Excellent question, thanks! Let me share how I've learned about error handling. I am afraid this won't work as a best way to actively learn the topic (as this is just a collection of anecdata), but it might still be useful.
Haskell's IO
Java's checked exceptions, Rust's Result and Haskell's IO monad all share the property that they are contagious. If f
returns a Result
, and g
calls f
, then g
most likely needs to return a Result
as well. This is a general property of function coloring, common to all effect-like things. What Haskell specifically made me realize is the core question of error management:
Which part of code can not return an error?
In Haskell, threading IO everywhere is really painful, so it forces you to cleanly separate the code into code inside IO, and pure code which can't do IO, and you win if the ratio between the two is 1:9 or thereabouts.
This transfers to Rust -- the most important thing is carving out the subset of logic which doesn't have to deal with errors, and then pushing this subset outwards.
Haskell's Mondas
The second great influence of Haskell for me was just the grunt skill of transforming Monads. It's pretty hard to wrap you head around all of the Result/Option combinators in a brute force way, but it's easy to see all of them as just special cases of few basic combinators. That's pretty powerful, you get to know things like "of course there should be a way to collect an Iterator<Item = Result<T, E>>
to Result<Vec<T>, E>
because that's Traversible
" without reading about this specific case in the docs.

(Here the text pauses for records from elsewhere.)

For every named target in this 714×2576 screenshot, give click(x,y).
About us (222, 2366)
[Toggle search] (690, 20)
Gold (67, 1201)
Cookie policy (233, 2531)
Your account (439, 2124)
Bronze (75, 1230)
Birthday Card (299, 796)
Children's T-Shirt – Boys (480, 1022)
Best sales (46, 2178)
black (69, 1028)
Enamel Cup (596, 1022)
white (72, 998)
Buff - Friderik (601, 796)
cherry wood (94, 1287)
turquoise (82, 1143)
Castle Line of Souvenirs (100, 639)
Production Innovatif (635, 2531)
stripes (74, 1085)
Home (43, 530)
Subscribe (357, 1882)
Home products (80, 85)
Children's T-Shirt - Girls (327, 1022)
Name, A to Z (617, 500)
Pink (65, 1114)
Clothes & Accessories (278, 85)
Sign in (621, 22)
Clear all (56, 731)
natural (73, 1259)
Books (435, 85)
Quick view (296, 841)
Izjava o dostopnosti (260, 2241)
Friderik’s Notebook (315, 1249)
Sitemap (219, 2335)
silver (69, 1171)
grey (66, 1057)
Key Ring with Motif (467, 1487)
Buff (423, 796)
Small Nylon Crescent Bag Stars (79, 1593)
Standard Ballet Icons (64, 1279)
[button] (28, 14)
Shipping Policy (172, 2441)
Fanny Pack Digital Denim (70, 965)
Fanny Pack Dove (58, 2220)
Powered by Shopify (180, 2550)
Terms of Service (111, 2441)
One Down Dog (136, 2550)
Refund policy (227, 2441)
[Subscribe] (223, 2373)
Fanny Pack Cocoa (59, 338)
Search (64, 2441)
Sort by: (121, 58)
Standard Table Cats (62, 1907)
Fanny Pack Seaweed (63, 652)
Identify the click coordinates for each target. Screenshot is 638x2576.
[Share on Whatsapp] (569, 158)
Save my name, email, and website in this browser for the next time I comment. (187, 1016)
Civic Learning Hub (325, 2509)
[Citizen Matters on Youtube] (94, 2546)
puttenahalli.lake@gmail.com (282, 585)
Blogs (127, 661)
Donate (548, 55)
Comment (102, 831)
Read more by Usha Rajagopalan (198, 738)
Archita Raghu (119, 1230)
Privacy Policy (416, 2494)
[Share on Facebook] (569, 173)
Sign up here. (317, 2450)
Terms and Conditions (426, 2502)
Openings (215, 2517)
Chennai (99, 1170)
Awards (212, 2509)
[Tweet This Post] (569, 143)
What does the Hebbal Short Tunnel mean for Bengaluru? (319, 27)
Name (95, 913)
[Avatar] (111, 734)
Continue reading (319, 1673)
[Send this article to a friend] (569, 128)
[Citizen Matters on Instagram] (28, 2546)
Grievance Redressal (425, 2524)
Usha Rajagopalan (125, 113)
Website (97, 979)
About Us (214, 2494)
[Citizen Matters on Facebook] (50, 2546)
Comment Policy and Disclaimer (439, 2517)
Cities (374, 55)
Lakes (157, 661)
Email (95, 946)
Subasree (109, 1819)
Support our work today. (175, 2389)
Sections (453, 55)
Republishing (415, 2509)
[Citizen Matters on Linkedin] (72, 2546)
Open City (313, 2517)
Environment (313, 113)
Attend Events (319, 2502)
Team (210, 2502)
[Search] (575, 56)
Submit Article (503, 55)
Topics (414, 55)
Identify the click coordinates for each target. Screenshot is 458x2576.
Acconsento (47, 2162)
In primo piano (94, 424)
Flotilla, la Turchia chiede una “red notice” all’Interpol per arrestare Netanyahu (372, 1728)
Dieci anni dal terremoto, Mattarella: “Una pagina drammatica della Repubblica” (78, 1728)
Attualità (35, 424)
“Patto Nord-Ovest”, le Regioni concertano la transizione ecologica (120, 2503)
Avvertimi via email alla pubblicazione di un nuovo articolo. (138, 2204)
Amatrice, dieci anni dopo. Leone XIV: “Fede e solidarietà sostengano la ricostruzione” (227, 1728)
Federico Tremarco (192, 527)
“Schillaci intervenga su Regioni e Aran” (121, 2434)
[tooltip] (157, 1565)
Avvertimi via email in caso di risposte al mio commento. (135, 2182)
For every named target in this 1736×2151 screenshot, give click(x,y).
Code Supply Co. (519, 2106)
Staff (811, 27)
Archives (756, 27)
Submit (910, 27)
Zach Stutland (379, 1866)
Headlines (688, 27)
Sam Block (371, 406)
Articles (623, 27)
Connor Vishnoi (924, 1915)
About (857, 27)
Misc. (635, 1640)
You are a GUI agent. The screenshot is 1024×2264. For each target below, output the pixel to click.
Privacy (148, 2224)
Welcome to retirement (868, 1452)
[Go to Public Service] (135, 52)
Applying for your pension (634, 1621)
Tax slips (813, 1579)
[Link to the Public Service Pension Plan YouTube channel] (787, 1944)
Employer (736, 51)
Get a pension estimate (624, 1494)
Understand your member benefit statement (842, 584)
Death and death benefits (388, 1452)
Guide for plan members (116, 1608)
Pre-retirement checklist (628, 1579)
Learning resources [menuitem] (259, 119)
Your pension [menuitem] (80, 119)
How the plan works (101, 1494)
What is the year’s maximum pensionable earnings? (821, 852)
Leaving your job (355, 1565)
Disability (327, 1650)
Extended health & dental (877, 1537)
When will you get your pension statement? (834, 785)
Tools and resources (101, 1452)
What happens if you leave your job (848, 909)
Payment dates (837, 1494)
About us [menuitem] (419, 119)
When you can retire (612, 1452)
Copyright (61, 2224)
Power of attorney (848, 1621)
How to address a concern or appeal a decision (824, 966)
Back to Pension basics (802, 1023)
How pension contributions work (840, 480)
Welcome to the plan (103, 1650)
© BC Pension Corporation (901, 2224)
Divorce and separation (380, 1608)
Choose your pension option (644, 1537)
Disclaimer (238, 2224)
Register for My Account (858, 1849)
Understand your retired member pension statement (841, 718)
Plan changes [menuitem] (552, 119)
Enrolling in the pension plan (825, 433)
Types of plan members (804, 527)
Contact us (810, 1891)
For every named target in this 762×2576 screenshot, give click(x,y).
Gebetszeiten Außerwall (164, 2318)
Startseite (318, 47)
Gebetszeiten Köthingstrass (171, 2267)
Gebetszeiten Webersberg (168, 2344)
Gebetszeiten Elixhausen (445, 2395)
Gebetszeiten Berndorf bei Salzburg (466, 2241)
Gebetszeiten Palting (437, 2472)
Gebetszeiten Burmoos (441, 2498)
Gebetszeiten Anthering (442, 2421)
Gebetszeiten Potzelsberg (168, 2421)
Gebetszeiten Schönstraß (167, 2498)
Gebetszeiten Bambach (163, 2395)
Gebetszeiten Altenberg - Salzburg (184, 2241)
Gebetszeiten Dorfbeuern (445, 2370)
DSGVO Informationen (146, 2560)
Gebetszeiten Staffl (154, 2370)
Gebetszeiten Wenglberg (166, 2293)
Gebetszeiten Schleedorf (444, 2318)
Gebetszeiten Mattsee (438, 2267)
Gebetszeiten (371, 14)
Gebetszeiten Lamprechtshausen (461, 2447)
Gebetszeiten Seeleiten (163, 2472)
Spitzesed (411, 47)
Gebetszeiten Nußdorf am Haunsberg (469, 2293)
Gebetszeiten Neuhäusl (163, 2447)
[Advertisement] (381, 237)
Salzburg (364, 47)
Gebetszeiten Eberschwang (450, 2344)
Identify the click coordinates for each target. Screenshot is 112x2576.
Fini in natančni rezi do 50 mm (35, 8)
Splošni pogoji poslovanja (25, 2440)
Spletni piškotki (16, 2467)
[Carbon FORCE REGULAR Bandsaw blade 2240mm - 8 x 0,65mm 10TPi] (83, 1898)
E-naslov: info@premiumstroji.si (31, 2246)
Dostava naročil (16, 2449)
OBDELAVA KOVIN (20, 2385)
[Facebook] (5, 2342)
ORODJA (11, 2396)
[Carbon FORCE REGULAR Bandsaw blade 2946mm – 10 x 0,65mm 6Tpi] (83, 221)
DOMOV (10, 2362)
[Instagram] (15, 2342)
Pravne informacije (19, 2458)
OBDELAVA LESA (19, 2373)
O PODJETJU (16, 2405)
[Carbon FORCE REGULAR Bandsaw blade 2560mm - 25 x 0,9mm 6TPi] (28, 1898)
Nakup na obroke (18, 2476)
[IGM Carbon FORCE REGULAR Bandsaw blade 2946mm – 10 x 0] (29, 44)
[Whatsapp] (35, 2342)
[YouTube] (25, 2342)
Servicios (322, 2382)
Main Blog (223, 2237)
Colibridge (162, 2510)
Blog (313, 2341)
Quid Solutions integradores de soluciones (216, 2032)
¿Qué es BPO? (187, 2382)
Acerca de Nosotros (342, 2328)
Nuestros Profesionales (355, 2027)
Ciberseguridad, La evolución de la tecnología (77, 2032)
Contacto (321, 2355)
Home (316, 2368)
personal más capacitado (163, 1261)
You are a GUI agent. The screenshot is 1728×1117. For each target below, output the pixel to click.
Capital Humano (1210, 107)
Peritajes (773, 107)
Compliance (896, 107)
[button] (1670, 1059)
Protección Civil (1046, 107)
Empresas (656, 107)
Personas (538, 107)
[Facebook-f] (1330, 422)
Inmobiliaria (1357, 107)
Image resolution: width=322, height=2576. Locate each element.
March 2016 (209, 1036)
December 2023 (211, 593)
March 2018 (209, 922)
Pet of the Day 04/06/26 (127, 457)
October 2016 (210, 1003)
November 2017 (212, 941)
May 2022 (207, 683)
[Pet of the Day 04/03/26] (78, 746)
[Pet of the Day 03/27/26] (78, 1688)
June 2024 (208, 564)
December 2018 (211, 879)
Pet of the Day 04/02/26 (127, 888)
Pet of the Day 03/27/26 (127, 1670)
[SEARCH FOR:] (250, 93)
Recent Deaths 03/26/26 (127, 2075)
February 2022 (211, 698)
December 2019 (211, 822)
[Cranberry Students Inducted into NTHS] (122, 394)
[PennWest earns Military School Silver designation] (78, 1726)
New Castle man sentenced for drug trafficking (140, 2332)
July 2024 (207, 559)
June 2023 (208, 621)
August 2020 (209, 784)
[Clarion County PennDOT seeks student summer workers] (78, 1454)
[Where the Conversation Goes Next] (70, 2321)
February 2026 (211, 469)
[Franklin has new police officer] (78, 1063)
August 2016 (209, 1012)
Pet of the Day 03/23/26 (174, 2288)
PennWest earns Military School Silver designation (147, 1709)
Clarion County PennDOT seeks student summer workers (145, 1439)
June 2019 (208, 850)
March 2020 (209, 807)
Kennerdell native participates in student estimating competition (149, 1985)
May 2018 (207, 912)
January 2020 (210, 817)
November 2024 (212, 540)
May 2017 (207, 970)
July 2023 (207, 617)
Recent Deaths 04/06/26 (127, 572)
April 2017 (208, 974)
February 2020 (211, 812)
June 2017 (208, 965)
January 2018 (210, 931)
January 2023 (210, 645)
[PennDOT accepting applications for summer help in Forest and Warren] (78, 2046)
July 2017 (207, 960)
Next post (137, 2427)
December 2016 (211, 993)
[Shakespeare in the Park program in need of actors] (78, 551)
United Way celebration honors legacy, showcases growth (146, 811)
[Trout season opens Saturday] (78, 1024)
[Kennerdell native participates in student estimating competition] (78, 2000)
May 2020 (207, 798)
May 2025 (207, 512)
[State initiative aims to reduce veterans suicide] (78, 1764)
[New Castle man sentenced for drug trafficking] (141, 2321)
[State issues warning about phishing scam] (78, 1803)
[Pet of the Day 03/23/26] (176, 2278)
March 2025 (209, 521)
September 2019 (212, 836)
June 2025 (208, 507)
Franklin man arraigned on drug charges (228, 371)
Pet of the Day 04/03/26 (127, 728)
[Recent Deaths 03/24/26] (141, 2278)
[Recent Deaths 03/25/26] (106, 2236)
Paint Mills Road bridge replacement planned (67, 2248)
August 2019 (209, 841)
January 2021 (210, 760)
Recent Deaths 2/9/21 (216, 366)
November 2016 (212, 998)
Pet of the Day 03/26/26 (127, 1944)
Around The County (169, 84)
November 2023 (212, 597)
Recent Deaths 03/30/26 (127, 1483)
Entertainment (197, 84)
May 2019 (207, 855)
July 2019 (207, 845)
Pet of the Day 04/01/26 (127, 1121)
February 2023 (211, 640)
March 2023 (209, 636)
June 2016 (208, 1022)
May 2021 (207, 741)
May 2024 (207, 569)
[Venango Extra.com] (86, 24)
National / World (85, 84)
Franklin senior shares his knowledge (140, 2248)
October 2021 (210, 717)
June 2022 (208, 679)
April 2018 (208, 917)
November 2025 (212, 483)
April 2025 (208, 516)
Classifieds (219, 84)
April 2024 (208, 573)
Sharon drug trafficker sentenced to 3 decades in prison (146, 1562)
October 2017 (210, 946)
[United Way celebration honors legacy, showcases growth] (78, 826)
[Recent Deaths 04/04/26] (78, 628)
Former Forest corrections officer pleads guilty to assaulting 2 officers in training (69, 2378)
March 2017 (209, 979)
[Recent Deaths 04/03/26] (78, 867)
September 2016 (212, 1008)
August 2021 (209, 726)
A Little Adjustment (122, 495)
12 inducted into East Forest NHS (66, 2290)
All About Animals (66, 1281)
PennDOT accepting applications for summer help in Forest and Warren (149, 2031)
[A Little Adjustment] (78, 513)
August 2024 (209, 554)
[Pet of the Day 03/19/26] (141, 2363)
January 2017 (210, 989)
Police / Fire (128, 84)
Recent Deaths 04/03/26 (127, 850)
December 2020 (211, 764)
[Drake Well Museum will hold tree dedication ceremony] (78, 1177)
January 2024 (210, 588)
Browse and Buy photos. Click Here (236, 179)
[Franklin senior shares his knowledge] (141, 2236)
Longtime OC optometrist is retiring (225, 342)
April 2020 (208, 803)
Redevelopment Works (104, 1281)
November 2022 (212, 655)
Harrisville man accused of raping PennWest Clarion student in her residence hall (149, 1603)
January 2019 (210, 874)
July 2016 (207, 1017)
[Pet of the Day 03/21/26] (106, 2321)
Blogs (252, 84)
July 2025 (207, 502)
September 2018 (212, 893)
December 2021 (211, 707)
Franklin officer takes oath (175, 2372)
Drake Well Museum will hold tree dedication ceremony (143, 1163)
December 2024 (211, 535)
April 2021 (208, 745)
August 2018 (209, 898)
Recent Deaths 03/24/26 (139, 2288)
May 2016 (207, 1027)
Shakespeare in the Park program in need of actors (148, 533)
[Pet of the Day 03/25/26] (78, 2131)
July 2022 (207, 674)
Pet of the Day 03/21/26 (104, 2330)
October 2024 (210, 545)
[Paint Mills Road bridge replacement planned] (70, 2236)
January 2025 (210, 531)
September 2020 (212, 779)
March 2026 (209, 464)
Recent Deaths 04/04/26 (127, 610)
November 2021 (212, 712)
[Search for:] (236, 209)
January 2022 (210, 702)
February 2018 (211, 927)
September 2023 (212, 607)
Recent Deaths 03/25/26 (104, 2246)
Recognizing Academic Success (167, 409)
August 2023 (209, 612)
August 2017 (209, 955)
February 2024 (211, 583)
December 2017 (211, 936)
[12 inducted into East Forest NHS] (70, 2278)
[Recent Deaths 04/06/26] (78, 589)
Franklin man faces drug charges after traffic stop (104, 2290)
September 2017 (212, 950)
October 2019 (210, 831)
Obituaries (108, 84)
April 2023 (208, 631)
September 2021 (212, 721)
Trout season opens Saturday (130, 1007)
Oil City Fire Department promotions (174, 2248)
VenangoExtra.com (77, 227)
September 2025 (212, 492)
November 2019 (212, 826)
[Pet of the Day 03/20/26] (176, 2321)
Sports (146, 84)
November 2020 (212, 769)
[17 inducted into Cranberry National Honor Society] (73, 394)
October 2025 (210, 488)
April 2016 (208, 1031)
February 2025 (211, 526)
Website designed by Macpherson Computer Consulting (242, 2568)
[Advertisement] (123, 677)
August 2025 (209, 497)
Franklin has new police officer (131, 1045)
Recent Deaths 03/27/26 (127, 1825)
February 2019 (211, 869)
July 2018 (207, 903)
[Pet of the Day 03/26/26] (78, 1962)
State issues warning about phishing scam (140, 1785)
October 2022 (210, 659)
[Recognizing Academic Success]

Exceptions in Kotlin/Python
In both of this languages, I had to implement the same thing:
In the context of long-running "server" program, call external process which can fail
This taught me that Exception-based approaches fall down when the basic question ("is this situation truly exceptional?") is hard to answer. On the one hand, external process failing is kind of exceptional, and language APIs do use exceptions. On the other hand, in my particular context failure was an expected outcome. This lead to me planting a whole lot of bugs in the respective subsystems.
Midori Error Model
Joe Duffy - The Error Model -- this is a must-read article about error handling. The two core insights (which are not novel, reflected in many other systems, but not always as explicitly articulated):
- distinguish between programmer errors (bugs), which should be managed by fixing the code, and environmental errors -- things that can go wrong during normal operation of the program
- establish isolation boundaries -- rather than managing specific error conditions (
E1 || E2 || E3
), make it possible to recover any error (∀ E
).
Simple testing can prevent most critical failures
https://www.usenix.org/system/files/conference/osdi14/osdi14-paper-yuan.pdf -- another "I read a paper and was enlightened" case. The paper makes the following observation:
- Most of critical failures of complex systems a due to bugs in error-handling code (ie, a benign transitive error leads to the whole cluster of machines going belly up due to a bug in a
catch
clause).
- the bugs in
catch
clauses are really obvious.
- they are not discovered because the code in
catch
is never executed during dev because errors never happen.
This leads to a very practical advice -- do not have special rare code paths, as much as possible, strive to either use the same code path for all situations, or to artificially inflate frequency of rate code paths. In terms of code, rather than writing if let Err(err) = failable_op() { logic }
, put the logic
into a Drop
impl for some type.
Related ideas are:
- crash only software (do not have dedicated "orderly shutdown" sequence, make "emergency shutdown" work nice)
- sysadmin rule of "restore from the backup every night"
- fault injection (chaosmonkey)
IntelliJ's red lightbulb
When some part of IntelliJ throws, the user sees a red lighbulb with logs & Exception stack trace. The IDE continues to work normally. And, if you use IntelliJ long enough, you will see the red lighbulb. This for me was a very practical rendition of isolation boundaries from Midori model.
An IDE is a very large and very complex bit of software. It is impossible to just will the bugs out of existence, IDEs are big enough to always be buggy. So, instead one should embrace the bugs, and make sure that the overall user experience is not compromised to much (bugs don't crash the whole system, are easy to report (for users) and observe (for devs), and fixes are timely).
Adding HTTP interface to a service
A long while ago I worked on some Rust service which was also exposed via HTTP using iron
framework. I've noticied a curious pattern -- the HTTP layer used meticulously crafted enum Error
, which united a dozen of dissimilar errors from various components. Ultimately, all the errors actually resulting in a display of 4xx or 5xx page. That is, all of the carefully preserved information about the error was erased into a single status-code and an error message. I was able to greatly simplify the code by replacing enum Error
with struct HttpError(code: u32, msg: String)
. I've also learned very concretely about the benefits of type-erased error handling, a-la anyhow crate.
snafu
Reading the docs of the snafu crate taught me about the other approach -- the error kind pattern. One of the ideas of snafu is (roughly) that From
impls for error types are public API, so, ideally, you should be able to create errors without resorting to From
impls. More generally, there's Error API which you use as a library implementor, and there's Error API which is used by the consumers of your library, and its important to not mix the two. As usual, every abstraction has two interfaces -- one for the user, one for the implementor.